## Goal of the exercise
Pictures aside, repeat every record below exactly.

## Data under study
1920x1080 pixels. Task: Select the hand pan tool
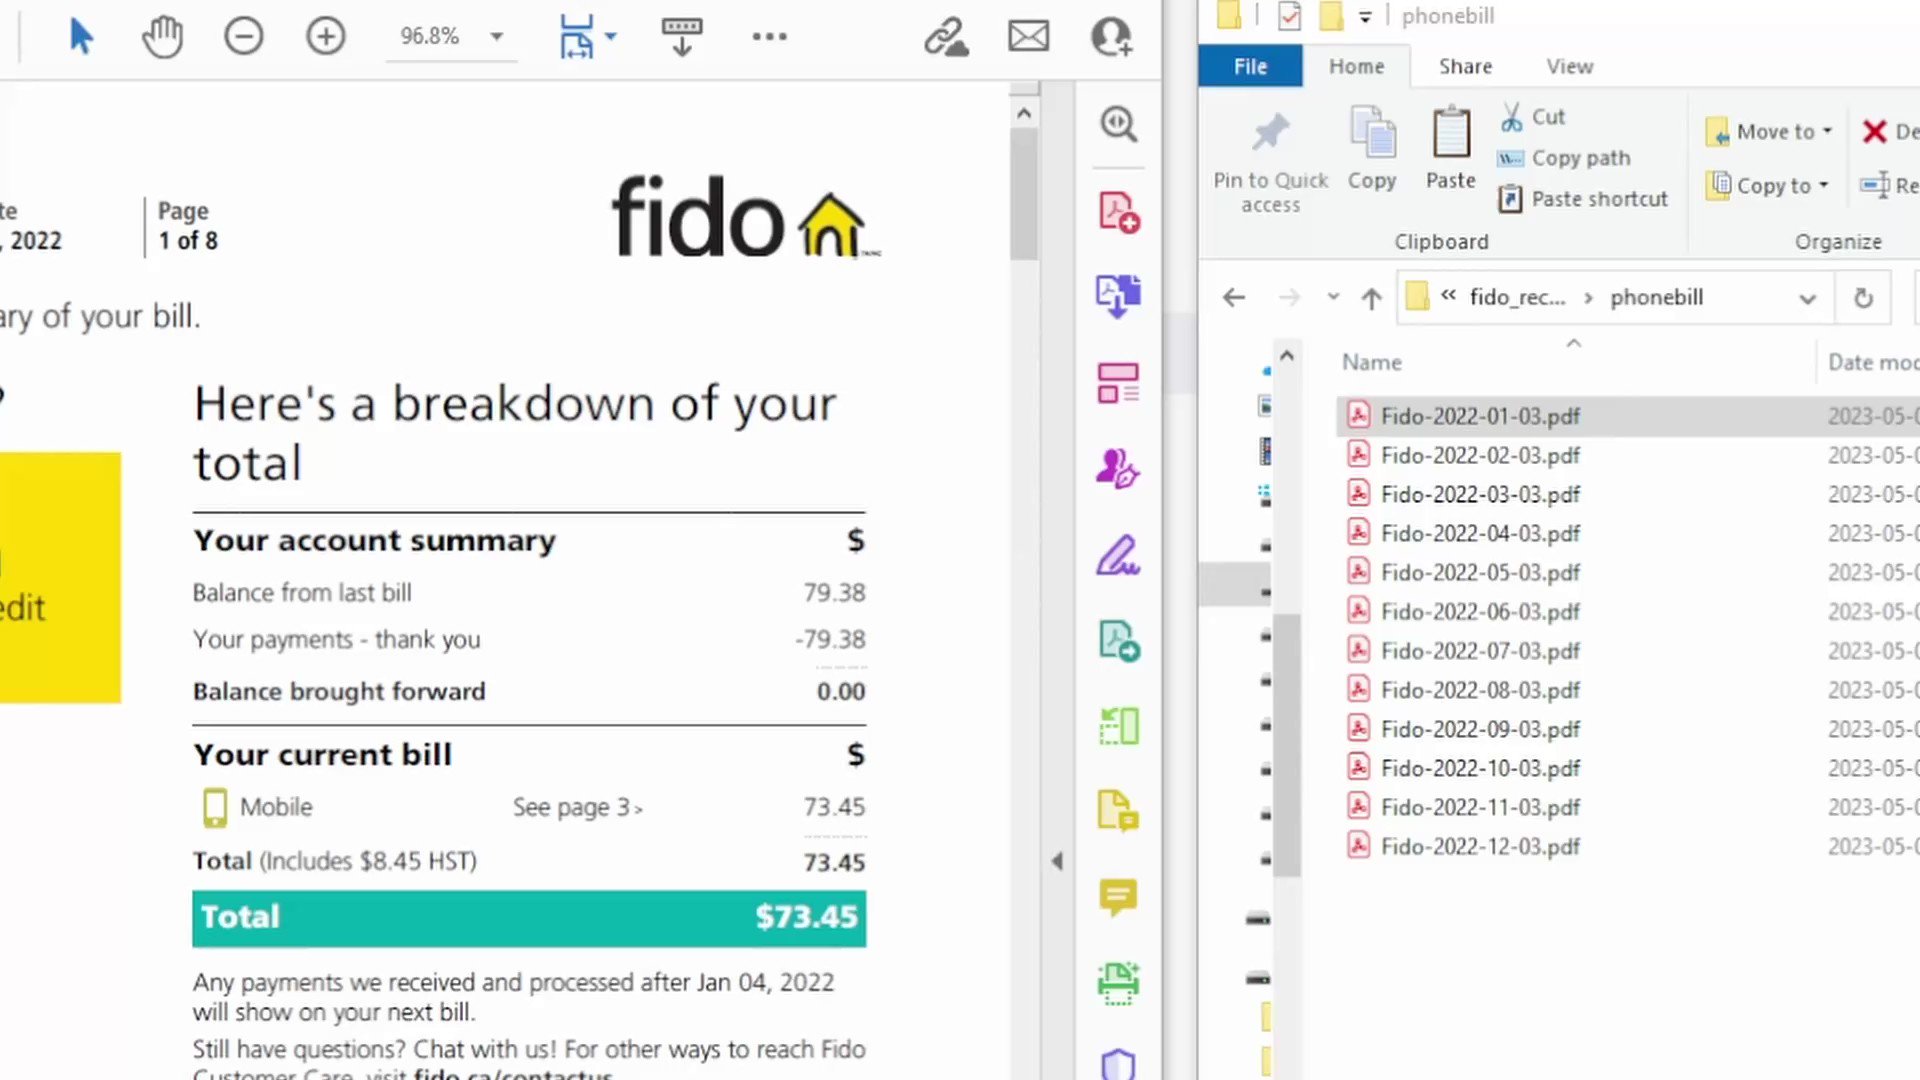pyautogui.click(x=162, y=37)
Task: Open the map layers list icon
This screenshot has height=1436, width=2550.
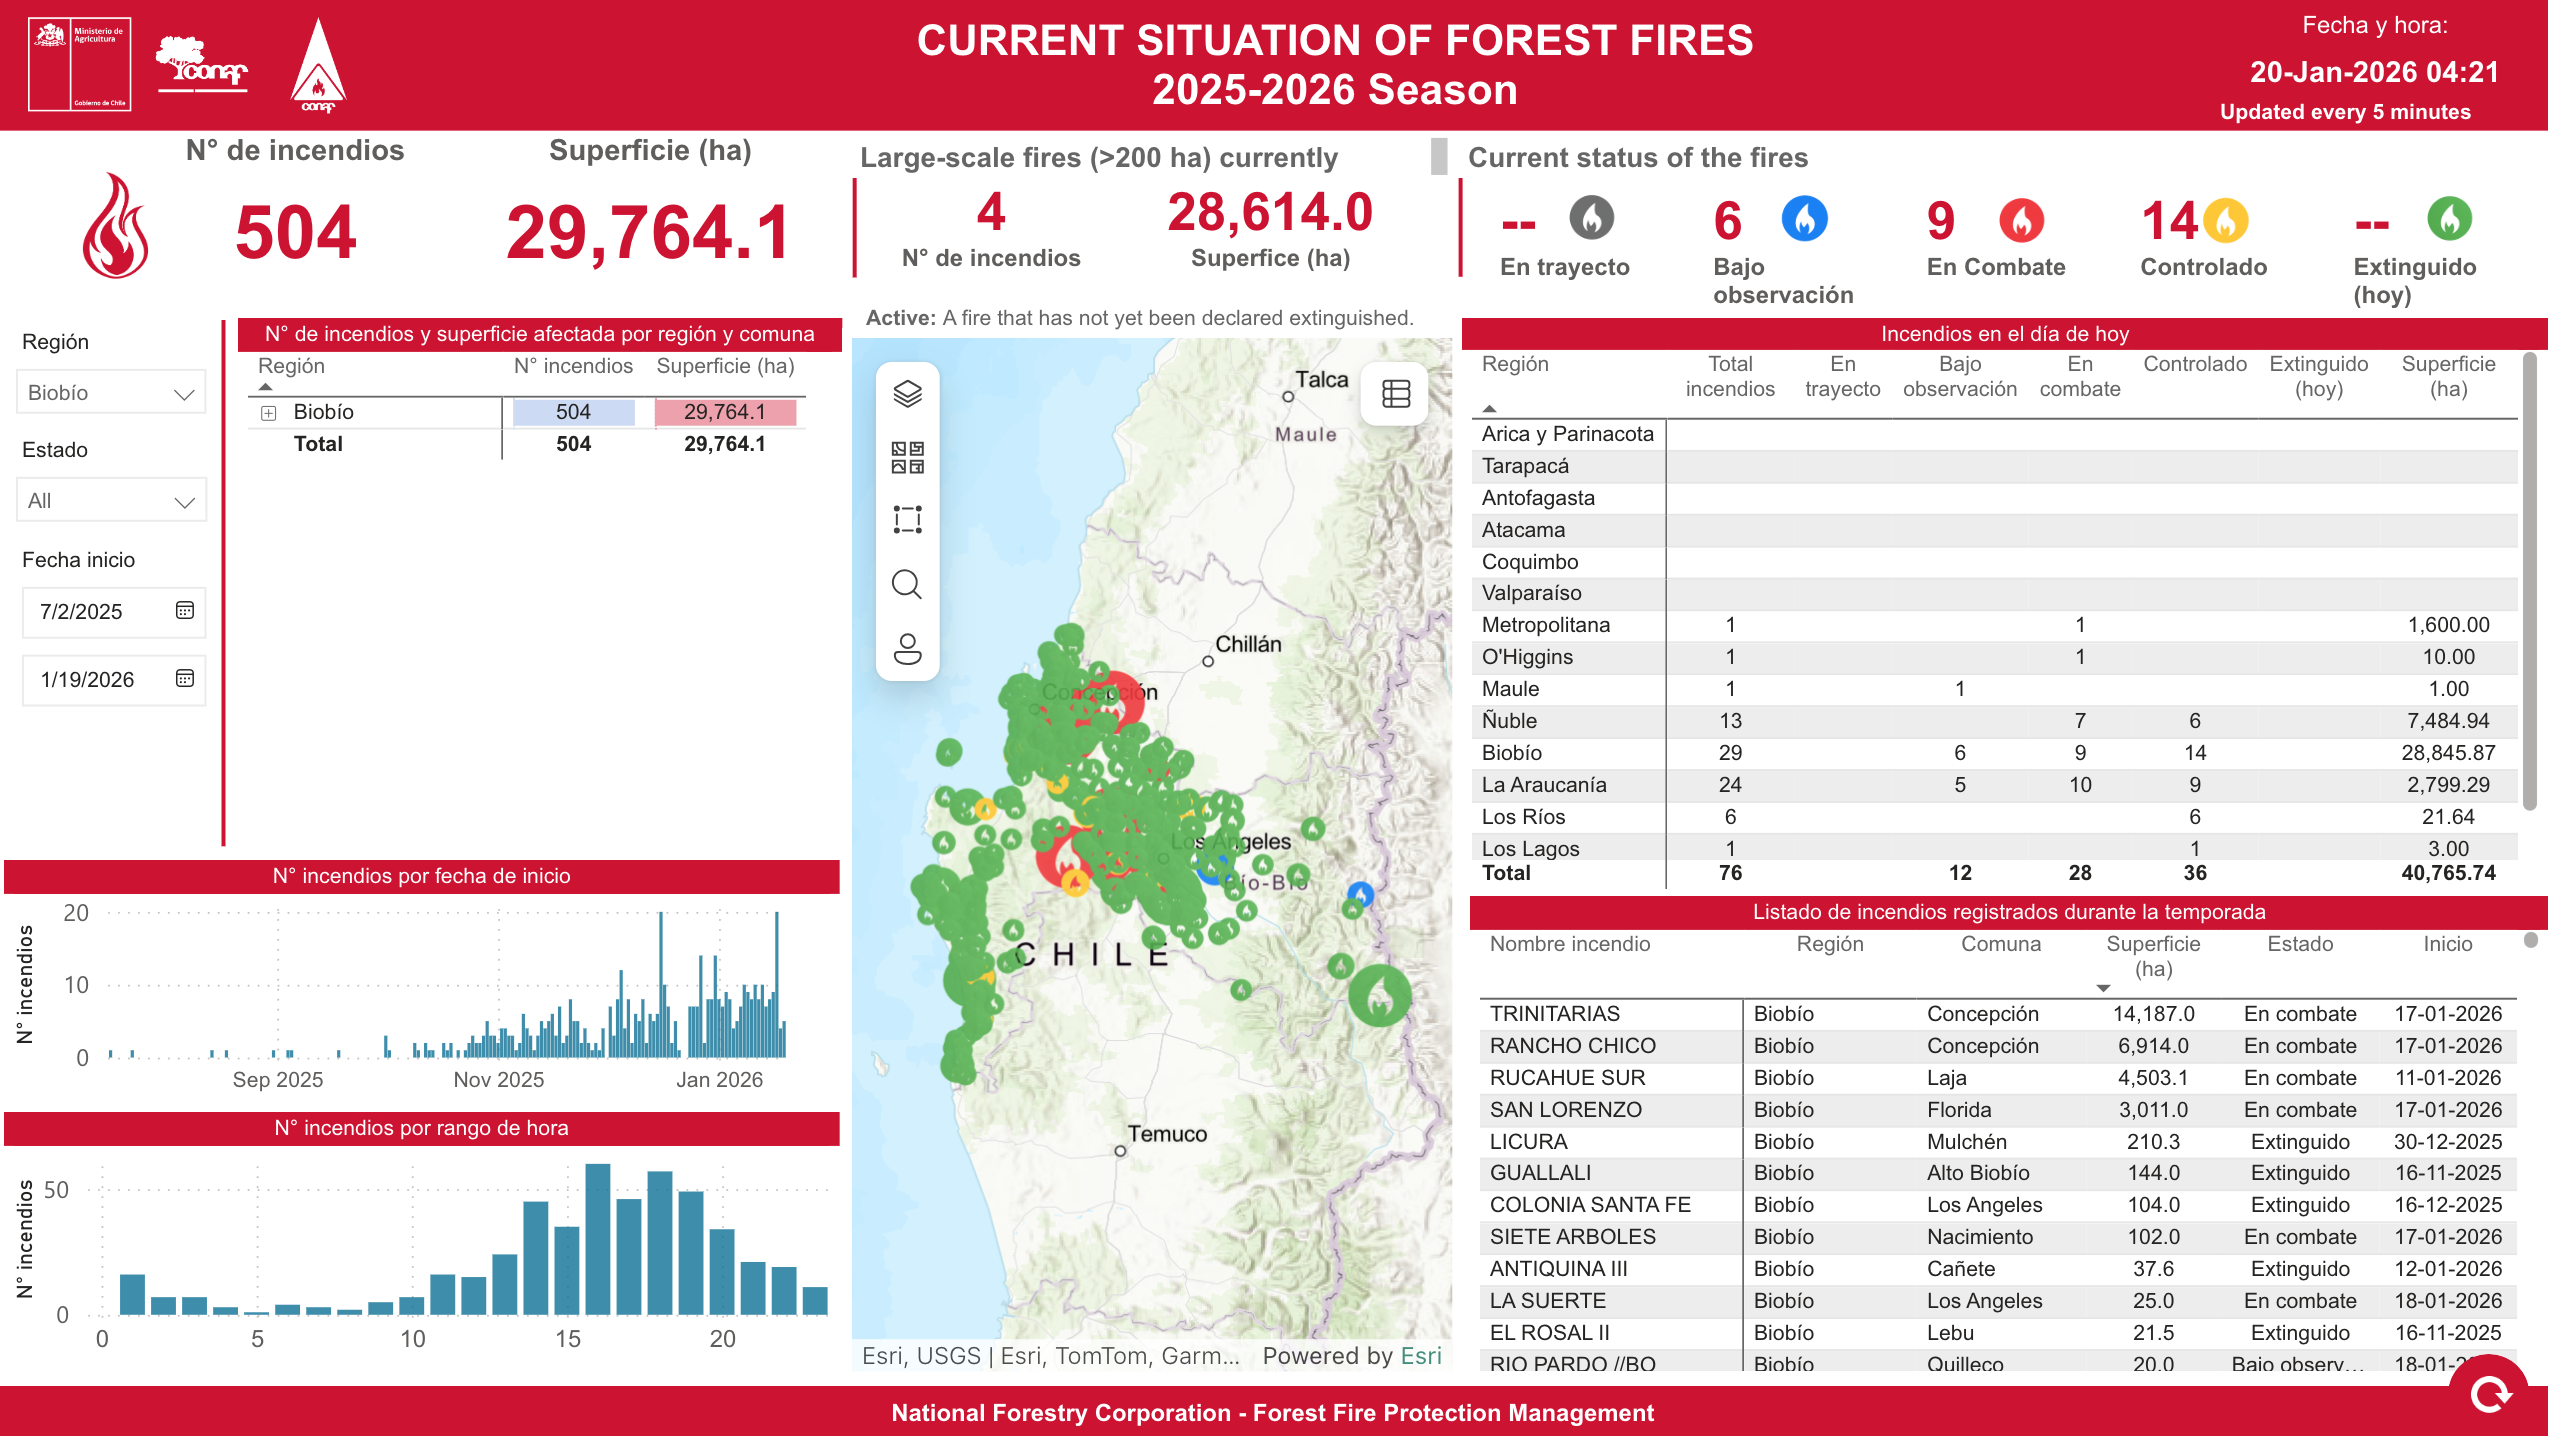Action: [x=906, y=394]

## Response to the task
1920x1080 pixels. Task: Select the hand pan tool
pyautogui.click(x=162, y=37)
Task: Open the map layers list icon
This screenshot has height=1436, width=2550.
Action: [x=906, y=394]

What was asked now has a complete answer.